Vous voulez agrandir votre maison, créer une terrasse couverte, poser une véranda, aménager vos combles ou construire un abri de jardin. Avant de contacter le moindre artisan, une question s’impose : avez-vous besoin d’un permis de construire, d’une déclaration préalable de travaux, ou de rien du tout ? C’est une question qu’on reporte souvent, et qu’on regrette d’avoir reportée quand les problèmes arrivent. Voici comment y répondre clairement, sans se perdre dans le jargon administratif.
Ce qu’il faut retenir de cet article :
- La déclaration préalable de travaux concerne les projets de faible ampleur : extensions jusqu’à 20 m², modification de façade, changement de destination sans travaux importants.
- Le permis de construire est requis pour les projets plus importants : construction nouvelle, extension dépassant certains seuils, travaux modifiant les structures porteuses.
- En zone urbaine couverte par un PLU, le seuil entre déclaration préalable et permis de construire pour les extensions est fixé à 40 m².
- Certains travaux ne nécessitent aucune autorisation, mais restent soumis aux règles du PLU et du règlement de copropriété.
- Construire sans autorisation expose à des sanctions administratives et à des complications lors de la revente.
Pourquoi c’est important de le savoir avant de commencer
La tentation est grande de commencer les travaux et de régulariser ensuite. C’est une mauvaise idée, et pas seulement pour des raisons administratives. En France, le Code de l’urbanisme prévoit des sanctions pour les constructions réalisées sans autorisation : démolition ordonnée par le tribunal, amende pénale pouvant aller jusqu’à 300 000 €, et mise en conformité forcée aux frais du propriétaire.
Dans la pratique, les sanctions sont rarement aussi sévères pour de petits projets résidentiels. Mais le vrai problème surgit souvent plus tard, au moment de la vente. Le notaire vérifie la conformité des constructions, et un agrandissement non déclaré peut bloquer ou retarder une transaction, voire obliger à une régularisation en urgence dans des conditions défavorables.
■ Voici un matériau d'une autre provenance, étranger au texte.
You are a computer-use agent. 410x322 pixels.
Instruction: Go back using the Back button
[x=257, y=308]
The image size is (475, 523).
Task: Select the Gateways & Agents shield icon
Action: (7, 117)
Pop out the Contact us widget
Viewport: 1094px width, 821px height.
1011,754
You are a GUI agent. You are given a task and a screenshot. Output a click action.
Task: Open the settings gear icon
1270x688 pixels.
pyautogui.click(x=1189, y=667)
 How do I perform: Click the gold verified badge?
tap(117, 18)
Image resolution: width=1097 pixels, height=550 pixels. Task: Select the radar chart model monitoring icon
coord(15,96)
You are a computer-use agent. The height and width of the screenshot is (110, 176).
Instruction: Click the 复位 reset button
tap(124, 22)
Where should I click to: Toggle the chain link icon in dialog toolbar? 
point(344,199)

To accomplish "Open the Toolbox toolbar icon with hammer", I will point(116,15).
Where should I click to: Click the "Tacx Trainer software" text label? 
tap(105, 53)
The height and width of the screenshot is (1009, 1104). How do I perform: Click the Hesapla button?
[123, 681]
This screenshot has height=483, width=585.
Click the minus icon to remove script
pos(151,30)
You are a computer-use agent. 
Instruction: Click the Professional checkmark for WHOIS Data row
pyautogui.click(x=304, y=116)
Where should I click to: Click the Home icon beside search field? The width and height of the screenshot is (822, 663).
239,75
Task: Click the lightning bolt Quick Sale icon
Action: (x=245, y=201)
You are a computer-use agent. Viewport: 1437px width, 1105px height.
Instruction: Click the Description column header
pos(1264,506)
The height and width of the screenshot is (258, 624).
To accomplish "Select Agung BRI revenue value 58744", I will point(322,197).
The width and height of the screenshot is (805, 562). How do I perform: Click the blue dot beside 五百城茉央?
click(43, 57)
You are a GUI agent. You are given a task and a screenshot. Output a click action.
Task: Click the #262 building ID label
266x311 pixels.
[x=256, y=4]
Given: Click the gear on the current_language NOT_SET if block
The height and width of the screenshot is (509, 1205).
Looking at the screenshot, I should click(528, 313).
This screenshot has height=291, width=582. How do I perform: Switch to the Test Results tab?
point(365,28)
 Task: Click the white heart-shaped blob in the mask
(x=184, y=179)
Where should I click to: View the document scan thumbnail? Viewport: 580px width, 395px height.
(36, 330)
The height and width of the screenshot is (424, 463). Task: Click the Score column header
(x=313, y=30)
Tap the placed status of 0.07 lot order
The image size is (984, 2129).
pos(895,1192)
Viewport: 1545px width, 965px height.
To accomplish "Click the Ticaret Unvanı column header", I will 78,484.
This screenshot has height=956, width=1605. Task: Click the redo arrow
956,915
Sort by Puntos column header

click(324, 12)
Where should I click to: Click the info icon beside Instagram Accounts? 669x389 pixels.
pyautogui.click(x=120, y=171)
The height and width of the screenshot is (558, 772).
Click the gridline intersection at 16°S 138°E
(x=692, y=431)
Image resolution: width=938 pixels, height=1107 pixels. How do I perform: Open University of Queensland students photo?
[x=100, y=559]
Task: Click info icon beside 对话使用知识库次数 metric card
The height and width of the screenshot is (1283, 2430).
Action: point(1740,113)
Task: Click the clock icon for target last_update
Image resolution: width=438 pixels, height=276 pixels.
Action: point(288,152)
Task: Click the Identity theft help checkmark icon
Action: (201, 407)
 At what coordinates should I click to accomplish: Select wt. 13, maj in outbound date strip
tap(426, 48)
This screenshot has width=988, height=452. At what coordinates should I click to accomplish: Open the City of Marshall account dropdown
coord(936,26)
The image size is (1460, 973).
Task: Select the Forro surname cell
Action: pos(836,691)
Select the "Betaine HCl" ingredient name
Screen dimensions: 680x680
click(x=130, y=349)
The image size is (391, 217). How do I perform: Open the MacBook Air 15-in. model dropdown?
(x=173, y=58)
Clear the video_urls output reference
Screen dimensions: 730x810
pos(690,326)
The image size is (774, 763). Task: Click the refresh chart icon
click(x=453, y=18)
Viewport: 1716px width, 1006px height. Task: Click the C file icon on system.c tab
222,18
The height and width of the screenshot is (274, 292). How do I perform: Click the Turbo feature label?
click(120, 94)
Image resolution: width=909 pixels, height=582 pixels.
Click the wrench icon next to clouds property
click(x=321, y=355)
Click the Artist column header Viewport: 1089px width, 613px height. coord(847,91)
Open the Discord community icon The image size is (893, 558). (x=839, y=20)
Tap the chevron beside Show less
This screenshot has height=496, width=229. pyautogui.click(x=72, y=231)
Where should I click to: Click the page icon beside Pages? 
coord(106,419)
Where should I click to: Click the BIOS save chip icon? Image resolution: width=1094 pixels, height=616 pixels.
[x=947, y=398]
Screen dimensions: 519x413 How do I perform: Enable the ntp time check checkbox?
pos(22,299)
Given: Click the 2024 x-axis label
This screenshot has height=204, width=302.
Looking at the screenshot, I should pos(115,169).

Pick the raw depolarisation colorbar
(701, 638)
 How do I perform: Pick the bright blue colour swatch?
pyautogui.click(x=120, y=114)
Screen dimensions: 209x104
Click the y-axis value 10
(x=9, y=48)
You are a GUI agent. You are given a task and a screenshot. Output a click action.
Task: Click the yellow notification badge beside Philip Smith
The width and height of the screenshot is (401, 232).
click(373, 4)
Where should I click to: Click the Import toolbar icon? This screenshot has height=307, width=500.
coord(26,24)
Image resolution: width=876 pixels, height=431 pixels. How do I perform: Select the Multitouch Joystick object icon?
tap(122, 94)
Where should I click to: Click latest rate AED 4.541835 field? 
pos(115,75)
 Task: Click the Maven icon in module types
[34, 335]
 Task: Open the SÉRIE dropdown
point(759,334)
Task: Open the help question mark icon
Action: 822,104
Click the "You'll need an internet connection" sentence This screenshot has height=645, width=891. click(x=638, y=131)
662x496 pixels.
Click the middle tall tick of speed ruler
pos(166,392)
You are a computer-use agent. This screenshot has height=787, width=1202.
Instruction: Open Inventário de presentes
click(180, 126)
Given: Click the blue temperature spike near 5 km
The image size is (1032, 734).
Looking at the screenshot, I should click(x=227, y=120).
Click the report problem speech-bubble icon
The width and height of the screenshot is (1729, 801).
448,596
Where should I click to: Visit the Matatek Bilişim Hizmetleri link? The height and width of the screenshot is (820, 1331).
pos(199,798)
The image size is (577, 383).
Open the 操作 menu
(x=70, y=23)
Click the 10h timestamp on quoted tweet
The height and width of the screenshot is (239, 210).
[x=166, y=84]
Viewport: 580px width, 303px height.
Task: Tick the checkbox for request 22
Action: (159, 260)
Mieux vaut prendre cinq minutes pour clarifier la situation avant de commencer.
Les trois situations possibles
Pour la grande majorité des projets de travaux en maison individuelle, il existe trois cas de figure :
- Aucune autorisation requise : pour les travaux de faible ampleur qui n’affectent pas l’aspect extérieur du bâtiment et ne créent pas de surface de plancher significative.
- Déclaration préalable de travaux : pour les projets de taille modeste qui modifient l’aspect extérieur, créent une surface limitée ou impliquent un changement de destination sans travaux importants.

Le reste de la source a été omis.